WORK REQUEST -
Copy verbatim the block of lines in the entries below whose first line contains "В Пензе похитительница" and whose last line contains "Гороскоп (1104, 181)". Leave out all other lines.

DATA SUPPLIED -
[Start of Attachment]
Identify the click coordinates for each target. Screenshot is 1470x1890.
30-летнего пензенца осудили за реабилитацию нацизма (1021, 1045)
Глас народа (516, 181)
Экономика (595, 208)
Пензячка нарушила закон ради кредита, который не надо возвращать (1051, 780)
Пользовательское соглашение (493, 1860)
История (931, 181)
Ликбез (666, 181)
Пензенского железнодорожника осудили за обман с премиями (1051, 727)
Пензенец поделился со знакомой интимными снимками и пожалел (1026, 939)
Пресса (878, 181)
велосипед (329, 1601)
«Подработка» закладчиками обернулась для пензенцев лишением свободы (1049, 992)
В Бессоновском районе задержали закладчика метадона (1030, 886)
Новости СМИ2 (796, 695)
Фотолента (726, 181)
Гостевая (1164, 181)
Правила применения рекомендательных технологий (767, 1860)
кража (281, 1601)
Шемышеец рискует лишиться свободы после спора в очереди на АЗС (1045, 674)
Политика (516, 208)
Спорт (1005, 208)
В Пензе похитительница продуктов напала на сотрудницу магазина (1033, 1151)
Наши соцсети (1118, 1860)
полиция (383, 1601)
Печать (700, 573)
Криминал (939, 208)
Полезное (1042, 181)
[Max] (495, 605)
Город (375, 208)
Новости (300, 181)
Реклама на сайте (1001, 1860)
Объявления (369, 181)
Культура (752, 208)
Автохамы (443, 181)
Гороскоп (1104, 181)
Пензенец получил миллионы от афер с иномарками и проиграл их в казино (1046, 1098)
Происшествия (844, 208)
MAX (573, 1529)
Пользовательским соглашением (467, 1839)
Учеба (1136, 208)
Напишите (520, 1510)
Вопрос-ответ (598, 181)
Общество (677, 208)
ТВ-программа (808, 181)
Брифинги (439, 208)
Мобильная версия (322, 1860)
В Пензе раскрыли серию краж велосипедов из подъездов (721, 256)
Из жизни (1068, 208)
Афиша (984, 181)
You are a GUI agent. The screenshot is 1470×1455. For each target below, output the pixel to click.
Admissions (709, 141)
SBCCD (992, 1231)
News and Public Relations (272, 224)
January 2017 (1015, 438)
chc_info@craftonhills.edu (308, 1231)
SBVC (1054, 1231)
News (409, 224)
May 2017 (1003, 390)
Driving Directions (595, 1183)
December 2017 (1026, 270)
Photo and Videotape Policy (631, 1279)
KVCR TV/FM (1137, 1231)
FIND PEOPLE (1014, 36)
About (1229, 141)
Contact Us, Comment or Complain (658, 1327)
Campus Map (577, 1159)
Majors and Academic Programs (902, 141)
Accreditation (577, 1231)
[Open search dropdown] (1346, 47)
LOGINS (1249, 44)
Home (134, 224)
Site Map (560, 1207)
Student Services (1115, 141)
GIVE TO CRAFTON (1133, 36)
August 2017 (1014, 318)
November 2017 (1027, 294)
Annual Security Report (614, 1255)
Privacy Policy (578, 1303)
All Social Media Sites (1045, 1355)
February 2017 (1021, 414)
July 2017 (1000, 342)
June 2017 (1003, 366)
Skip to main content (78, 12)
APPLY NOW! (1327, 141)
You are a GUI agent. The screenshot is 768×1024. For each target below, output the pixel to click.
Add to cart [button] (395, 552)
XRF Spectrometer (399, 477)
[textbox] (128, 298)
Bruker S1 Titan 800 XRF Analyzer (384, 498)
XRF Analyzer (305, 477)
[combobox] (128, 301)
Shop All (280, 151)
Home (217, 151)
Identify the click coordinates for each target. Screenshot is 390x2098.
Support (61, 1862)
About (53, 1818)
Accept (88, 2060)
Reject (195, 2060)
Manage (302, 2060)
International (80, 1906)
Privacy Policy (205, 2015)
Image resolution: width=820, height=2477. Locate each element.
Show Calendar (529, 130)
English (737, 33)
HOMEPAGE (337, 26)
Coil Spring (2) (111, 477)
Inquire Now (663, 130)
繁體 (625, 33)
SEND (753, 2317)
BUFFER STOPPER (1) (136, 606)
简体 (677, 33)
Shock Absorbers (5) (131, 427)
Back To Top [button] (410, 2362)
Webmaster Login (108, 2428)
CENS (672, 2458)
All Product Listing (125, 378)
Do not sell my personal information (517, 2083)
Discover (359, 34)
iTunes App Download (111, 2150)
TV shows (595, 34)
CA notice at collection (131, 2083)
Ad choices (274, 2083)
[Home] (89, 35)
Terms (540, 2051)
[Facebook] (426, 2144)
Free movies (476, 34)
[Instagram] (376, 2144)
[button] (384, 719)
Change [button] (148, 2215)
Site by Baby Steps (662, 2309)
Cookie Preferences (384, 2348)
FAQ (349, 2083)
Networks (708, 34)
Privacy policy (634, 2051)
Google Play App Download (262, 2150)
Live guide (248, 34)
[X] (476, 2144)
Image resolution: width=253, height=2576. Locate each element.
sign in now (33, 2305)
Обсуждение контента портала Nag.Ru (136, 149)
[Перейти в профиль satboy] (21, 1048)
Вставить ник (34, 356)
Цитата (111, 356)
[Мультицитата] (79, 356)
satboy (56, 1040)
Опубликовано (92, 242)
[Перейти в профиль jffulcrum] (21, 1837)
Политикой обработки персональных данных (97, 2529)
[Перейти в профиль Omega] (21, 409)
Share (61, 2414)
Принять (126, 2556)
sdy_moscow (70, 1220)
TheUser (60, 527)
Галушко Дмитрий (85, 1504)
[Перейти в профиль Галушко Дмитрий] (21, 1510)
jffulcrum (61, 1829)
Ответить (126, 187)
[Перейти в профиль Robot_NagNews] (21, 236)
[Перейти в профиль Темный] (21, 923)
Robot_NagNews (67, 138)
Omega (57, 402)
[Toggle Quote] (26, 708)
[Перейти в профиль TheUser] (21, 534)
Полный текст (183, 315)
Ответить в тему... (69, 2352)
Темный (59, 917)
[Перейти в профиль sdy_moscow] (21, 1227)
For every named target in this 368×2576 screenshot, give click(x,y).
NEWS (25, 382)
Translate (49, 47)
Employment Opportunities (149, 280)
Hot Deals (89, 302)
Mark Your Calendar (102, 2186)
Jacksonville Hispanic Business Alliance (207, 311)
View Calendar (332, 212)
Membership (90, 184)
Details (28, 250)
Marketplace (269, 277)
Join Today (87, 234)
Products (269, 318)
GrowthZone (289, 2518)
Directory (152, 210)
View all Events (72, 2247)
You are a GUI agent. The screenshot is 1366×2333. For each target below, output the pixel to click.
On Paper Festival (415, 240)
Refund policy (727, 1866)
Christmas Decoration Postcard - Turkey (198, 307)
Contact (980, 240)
[End of Attachment]
ANSWER AREA -
В Пензе похитительница продуктов напала на сотрудницу магазина (1033, 1151)
Наши соцсети (1118, 1860)
полиция (383, 1601)
Печать (700, 573)
Криминал (939, 208)
Полезное (1042, 181)
[Max] (495, 605)
Город (375, 208)
Новости (300, 181)
Реклама на сайте (1001, 1860)
Объявления (369, 181)
Культура (752, 208)
Автохамы (443, 181)
Гороскоп (1104, 181)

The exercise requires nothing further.